Aerssens, who, with the keen instinct of self-advancement was already attaching himself to Maurice as to the wheels of the chariot going steadily up the hill, was not indisposed to loosen his hold upon the man through whose friendship he had first risen, and whose power was now perhaps on the decline. Moreover, events had now caused him to hate the French government with much fervour. With Henry IV. he had been all-powerful. His position had been altogether exceptional, and he had wielded an influence at Paris more than that exerted by any foreign ambassador. The change naturally did not please him, although he well knew the reasons. It was impossible for the Dutch ambassador to be popular at a court where Spain ruled supreme. Had he been willing to eat humiliation as with a spoon, it would not have sufficed. They knew him, they feared him, and they could not doubt that his sympathies would ever be with the malcontent princes. At the same time he did not like to lose his hold upon the place, nor to have it known, as yet, to the world that his power was diminished.

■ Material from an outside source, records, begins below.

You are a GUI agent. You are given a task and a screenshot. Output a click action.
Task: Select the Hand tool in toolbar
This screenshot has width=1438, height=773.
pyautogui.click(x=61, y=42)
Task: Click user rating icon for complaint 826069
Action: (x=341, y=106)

"The Queen commands me to tell you," said the French ambassador de Russy to the States-General, "that the language of the Sieur Aerssens has not only astonished her, but scandalized her to that degree that she could not refrain from demanding if it came from My Lords the States or from himself. He having, however, affirmed to her Majesty that he had express charge to justify it by reasons so remote from the hope and the belief that she had conceived of your gratitude to the Most Christian King and herself, she is constrained to complain of it, and with great frankness."